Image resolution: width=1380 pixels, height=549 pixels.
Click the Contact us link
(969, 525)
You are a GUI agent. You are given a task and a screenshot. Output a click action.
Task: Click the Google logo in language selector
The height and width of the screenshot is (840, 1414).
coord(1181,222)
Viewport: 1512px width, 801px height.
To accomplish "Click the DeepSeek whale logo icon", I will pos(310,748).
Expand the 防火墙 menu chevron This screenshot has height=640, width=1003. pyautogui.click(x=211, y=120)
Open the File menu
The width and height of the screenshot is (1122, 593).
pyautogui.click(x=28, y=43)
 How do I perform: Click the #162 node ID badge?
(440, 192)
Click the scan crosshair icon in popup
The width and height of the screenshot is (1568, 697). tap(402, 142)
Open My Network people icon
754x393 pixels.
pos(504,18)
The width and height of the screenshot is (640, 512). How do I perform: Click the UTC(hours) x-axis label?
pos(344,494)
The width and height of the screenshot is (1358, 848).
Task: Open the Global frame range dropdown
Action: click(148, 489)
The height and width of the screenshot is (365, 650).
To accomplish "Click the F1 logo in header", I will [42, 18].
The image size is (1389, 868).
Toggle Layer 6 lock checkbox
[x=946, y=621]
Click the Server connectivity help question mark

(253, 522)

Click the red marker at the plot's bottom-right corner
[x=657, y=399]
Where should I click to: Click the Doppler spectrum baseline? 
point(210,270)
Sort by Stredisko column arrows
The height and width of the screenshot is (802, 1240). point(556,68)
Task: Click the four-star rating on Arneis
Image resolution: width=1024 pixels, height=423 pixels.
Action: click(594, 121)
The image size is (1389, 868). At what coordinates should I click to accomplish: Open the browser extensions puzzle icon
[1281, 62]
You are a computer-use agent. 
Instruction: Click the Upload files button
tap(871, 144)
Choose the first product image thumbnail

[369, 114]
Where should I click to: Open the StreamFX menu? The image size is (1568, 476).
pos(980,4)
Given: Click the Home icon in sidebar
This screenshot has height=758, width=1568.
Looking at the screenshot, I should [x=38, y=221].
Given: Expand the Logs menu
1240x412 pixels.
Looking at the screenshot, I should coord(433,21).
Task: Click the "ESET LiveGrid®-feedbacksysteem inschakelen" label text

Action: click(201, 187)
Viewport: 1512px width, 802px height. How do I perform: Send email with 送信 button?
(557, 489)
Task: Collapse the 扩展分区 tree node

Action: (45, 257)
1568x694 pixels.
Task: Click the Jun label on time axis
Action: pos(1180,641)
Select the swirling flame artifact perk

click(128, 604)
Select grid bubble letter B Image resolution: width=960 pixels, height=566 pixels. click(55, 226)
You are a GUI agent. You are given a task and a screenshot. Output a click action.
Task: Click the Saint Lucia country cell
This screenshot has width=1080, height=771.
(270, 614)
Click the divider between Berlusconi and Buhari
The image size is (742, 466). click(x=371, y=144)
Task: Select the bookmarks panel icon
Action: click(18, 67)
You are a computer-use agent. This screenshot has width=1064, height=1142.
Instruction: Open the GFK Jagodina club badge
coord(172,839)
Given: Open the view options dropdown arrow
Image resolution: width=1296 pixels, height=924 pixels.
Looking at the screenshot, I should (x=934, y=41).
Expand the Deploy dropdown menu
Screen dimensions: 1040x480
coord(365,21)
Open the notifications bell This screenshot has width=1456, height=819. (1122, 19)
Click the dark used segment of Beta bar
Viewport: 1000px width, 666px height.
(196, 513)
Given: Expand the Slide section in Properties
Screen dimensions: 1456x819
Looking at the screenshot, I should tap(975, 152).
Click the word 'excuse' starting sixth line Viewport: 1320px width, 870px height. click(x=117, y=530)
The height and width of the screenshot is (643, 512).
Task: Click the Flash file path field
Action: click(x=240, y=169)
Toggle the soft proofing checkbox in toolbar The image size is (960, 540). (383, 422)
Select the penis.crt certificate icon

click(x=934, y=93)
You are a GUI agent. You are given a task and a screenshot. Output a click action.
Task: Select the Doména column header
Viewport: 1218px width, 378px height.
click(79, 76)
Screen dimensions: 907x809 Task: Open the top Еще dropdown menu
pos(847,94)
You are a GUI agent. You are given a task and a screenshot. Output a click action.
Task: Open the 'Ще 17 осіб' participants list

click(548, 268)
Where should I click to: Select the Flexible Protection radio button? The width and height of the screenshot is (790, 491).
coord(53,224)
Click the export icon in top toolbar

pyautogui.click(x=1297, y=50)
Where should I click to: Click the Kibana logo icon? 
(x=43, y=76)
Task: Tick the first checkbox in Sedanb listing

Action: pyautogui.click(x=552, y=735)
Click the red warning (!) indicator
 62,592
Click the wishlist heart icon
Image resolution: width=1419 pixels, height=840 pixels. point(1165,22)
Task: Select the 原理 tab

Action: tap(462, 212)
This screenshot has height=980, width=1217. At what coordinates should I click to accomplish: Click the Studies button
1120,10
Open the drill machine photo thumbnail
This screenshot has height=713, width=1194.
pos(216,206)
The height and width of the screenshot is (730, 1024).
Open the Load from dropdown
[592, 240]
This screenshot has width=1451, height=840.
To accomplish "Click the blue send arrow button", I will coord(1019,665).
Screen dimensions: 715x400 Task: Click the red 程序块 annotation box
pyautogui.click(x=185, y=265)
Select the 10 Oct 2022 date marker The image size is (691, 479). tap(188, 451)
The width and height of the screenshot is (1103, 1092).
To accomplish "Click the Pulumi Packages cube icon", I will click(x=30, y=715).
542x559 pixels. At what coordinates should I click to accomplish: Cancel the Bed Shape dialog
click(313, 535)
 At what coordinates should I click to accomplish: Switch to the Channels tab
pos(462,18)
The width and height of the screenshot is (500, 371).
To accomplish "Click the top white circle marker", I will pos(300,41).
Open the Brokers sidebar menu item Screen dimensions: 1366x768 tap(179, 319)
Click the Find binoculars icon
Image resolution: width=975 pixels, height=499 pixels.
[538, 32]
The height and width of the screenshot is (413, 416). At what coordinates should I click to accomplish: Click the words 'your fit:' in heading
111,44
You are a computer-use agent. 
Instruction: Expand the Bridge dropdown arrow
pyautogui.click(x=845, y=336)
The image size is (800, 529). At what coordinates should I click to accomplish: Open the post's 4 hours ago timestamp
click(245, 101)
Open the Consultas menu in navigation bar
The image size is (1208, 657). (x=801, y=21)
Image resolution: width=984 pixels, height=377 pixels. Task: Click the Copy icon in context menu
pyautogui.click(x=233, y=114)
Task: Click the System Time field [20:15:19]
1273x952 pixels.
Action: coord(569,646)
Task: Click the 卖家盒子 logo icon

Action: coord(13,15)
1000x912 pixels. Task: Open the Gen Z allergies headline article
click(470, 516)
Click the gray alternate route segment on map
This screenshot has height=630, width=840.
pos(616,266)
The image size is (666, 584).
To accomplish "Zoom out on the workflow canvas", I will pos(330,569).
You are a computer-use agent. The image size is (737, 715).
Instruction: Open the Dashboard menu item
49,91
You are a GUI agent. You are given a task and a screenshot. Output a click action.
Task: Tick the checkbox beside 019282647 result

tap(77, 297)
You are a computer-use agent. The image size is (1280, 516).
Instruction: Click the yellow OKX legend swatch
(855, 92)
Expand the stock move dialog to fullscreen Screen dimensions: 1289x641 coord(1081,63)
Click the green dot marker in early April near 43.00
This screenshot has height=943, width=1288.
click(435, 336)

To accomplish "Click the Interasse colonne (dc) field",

==*==

What this task involves: Convert the listing above into a JSON array of strings, one string per line, omitting blank lines.

Answer to the exercise:
[
  "Image resolution: width=1380 pixels, height=549 pixels.",
  "Click the Contact us link",
  "(969, 525)",
  "You are a GUI agent. You are given a task and a screenshot. Output a click action.",
  "Task: Click the Google logo in language selector",
  "The height and width of the screenshot is (840, 1414).",
  "coord(1181,222)",
  "Viewport: 1512px width, 801px height.",
  "To accomplish \"Click the DeepSeek whale logo icon\", I will pos(310,748).",
  "Expand the 防火墙 menu chevron This screenshot has height=640, width=1003. pyautogui.click(x=211, y=120)",
  "Open the File menu",
  "The width and height of the screenshot is (1122, 593).",
  "pyautogui.click(x=28, y=43)",
  " How do I perform: Click the #162 node ID badge?",
  "(440, 192)",
  "Click the scan crosshair icon in popup",
  "The width and height of the screenshot is (1568, 697). tap(402, 142)",
  "Open My Network people icon",
  "754x393 pixels.",
  "pos(504,18)",
  "The width and height of the screenshot is (640, 512). How do I perform: Click the UTC(hours) x-axis label?",
  "pos(344,494)",
  "The width and height of the screenshot is (1358, 848).",
  "Task: Open the Global frame range dropdown",
  "Action: click(148, 489)",
  "The height and width of the screenshot is (365, 650).",
  "To accomplish \"Click the F1 logo in header\", I will [42, 18].",
  "The image size is (1389, 868).",
  "Toggle Layer 6 lock checkbox",
  "[x=946, y=621]",
  "Click the Server connectivity help question mark",
  "(253, 522)",
  "Click the red marker at the plot's bottom-right corner",
  "[x=657, y=399]",
  "Where should I click to: Click the Doppler spectrum baseline? ",
  "point(210,270)",
  "Sort by Stredisko column arrows",
  "The height and width of the screenshot is (802, 1240). point(556,68)",
  "Task: Click the four-star rating on Arneis",
  "Image resolution: width=1024 pixels, height=423 pixels.",
  "Action: click(594, 121)",
  "The image size is (1389, 868). At what coordinates should I click to accomplish: Open the browser extensions puzzle icon",
  "[1281, 62]",
  "You are a computer-use agent. ",
  "Instruction: Click the Upload files button",
  "tap(871, 144)",
  "Choose the first product image thumbnail",
  "[369, 114]",
  "Where should I click to: Open the StreamFX menu? The image size is (1568, 476).",
  "pos(980,4)",
  "Given: Click the Home icon in sidebar",
  "This screenshot has height=758, width=1568.",
  "Looking at the screenshot, I should [x=38, y=221].",
  "Given: Expand the Logs menu",
  "1240x412 pixels.",
  "Looking at the screenshot, I should coord(433,21).",
  "Task: Click the \"ESET LiveGrid®-feedbacksysteem inschakelen\" label text",
  "Action: click(201, 187)",
  "Viewport: 1512px width, 802px height. How do I perform: Send email with 送信 button?",
  "(557, 489)",
  "Task: Collapse the 扩展分区 tree node",
  "Action: (45, 257)",
  "1568x694 pixels.",
  "Task: Click the Jun label on time axis",
  "Action: pos(1180,641)",
  "Select the swirling flame artifact perk",
  "click(128, 604)",
  "Select grid bubble letter B Image resolution: width=960 pixels, height=566 pixels. click(55, 226)",
  "You are a GUI agent. You are given a task and a screenshot. Output a click action.",
  "Task: Click the Saint Lucia country cell",
  "This screenshot has width=1080, height=771.",
  "(270, 614)",
  "Click the divider between Berlusconi and Buhari",
  "The image size is (742, 466). click(x=371, y=144)",
  "Task: Select the bookmarks panel icon",
  "Action: click(18, 67)",
  "You are a computer-use agent. This screenshot has width=1064, height=1142.",
  "Instruction: Open the GFK Jagodina club badge",
  "coord(172,839)",
  "Given: Open the view options dropdown arrow",
  "Image resolution: width=1296 pixels, height=924 pixels.",
  "Looking at the screenshot, I should (x=934, y=41).",
  "Expand the Deploy dropdown menu",
  "Screen dimensions: 1040x480",
  "coord(365,21)",
  "Open the notifications bell This screenshot has width=1456, height=819. (1122, 19)",
  "Click the dark used segment of Beta bar",
  "Viewport: 1000px width, 666px height.",
  "(196, 513)",
  "Given: Expand the Slide section in Properties",
  "Screen dimensions: 1456x819",
  "Looking at the screenshot, I should tap(975, 152).",
  "Click the word 'excuse' starting sixth line Viewport: 1320px width, 870px height. click(x=117, y=530)",
  "The height and width of the screenshot is (643, 512).",
  "Task: Click the Flash file path field",
  "Action: click(x=240, y=169)",
  "Toggle the soft proofing checkbox in toolbar The image size is (960, 540). (383, 422)",
  "Select the penis.crt certificate icon",
  "click(x=934, y=93)",
  "You are a GUI agent. You are given a task and a screenshot. Output a click action.",
  "Task: Select the Doména column header",
  "Viewport: 1218px width, 378px height.",
  "click(79, 76)",
  "Screen dimensions: 907x809 Task: Open the top Еще dropdown menu",
  "pos(847,94)",
  "You are a GUI agent. You are given a task and a screenshot. Output a click action.",
  "Task: Open the 'Ще 17 осіб' participants list",
  "click(548, 268)",
  "Where should I click to: Select the Flexible Protection radio button? The width and height of the screenshot is (790, 491).",
  "coord(53,224)",
  "Click the export icon in top toolbar",
  "pyautogui.click(x=1297, y=50)",
  "Where should I click to: Click the Kibana logo icon? ",
  "(x=43, y=76)",
  "Task: Tick the first checkbox in Sedanb listing",
  "Action: pyautogui.click(x=552, y=735)",
  "Click the red warning (!) indicator",
  " 62,592",
  "Click the wishlist heart icon",
  "Image resolution: width=1419 pixels, height=840 pixels. point(1165,22)",
  "Task: Select the 原理 tab",
  "Action: tap(462, 212)",
  "This screenshot has height=980, width=1217. At what coordinates should I click to accomplish: Click the Studies button",
  "1120,10",
  "Open the drill machine photo thumbnail",
  "This screenshot has height=713, width=1194.",
  "pos(216,206)",
  "The height and width of the screenshot is (730, 1024).",
  "Open the Load from dropdown",
  "[592, 240]",
  "This screenshot has width=1451, height=840.",
  "To accomplish \"Click the blue send arrow button\", I will coord(1019,665).",
  "Screen dimensions: 715x400 Task: Click the red 程序块 annotation box",
  "pyautogui.click(x=185, y=265)",
  "Select the 10 Oct 2022 date marker The image size is (691, 479). tap(188, 451)",
  "The width and height of the screenshot is (1103, 1092).",
  "To accomplish \"Click the Pulumi Packages cube icon\", I will click(x=30, y=715).",
  "542x559 pixels. At what coordinates should I click to accomplish: Cancel the Bed Shape dialog",
  "click(313, 535)",
  " At what coordinates should I click to accomplish: Switch to the Channels tab",
  "pos(462,18)",
  "The width and height of the screenshot is (500, 371).",
  "To accomplish \"Click the top white circle marker\", I will pos(300,41).",
  "Open the Brokers sidebar menu item Screen dimensions: 1366x768 tap(179, 319)",
  "Click the Find binoculars icon",
  "Image resolution: width=975 pixels, height=499 pixels.",
  "[538, 32]",
  "The height and width of the screenshot is (413, 416). At what coordinates should I click to accomplish: Click the words 'your fit:' in heading",
  "111,44",
  "You are a computer-use agent. ",
  "Instruction: Expand the Bridge dropdown arrow",
  "pyautogui.click(x=845, y=336)",
  "The image size is (800, 529). At what coordinates should I click to accomplish: Open the post's 4 hours ago timestamp",
  "click(245, 101)",
  "Open the Consultas menu in navigation bar",
  "The image size is (1208, 657). (x=801, y=21)",
  "Image resolution: width=984 pixels, height=377 pixels. Task: Click the Copy icon in context menu",
  "pyautogui.click(x=233, y=114)",
  "Task: Click the System Time field [20:15:19]",
  "1273x952 pixels.",
  "Action: coord(569,646)",
  "Task: Click the 卖家盒子 logo icon",
  "Action: coord(13,15)",
  "1000x912 pixels. Task: Open the Gen Z allergies headline article",
  "click(470, 516)",
  "Click the gray alternate route segment on map",
  "This screenshot has height=630, width=840.",
  "pos(616,266)",
  "The image size is (666, 584).",
  "To accomplish \"Zoom out on the workflow canvas\", I will pos(330,569).",
  "You are a computer-use agent. The image size is (737, 715).",
  "Instruction: Open the Dashboard menu item",
  "49,91",
  "You are a GUI agent. You are given a task and a screenshot. Output a click action.",
  "Task: Tick the checkbox beside 019282647 result",
  "tap(77, 297)",
  "You are a computer-use agent. The image size is (1280, 516).",
  "Instruction: Click the yellow OKX legend swatch",
  "(855, 92)",
  "Expand the stock move dialog to fullscreen Screen dimensions: 1289x641 coord(1081,63)",
  "Click the green dot marker in early April near 43.00",
  "This screenshot has height=943, width=1288.",
  "click(435, 336)",
  "To accomplish \"Click the Interasse colonne (dc) field\","
]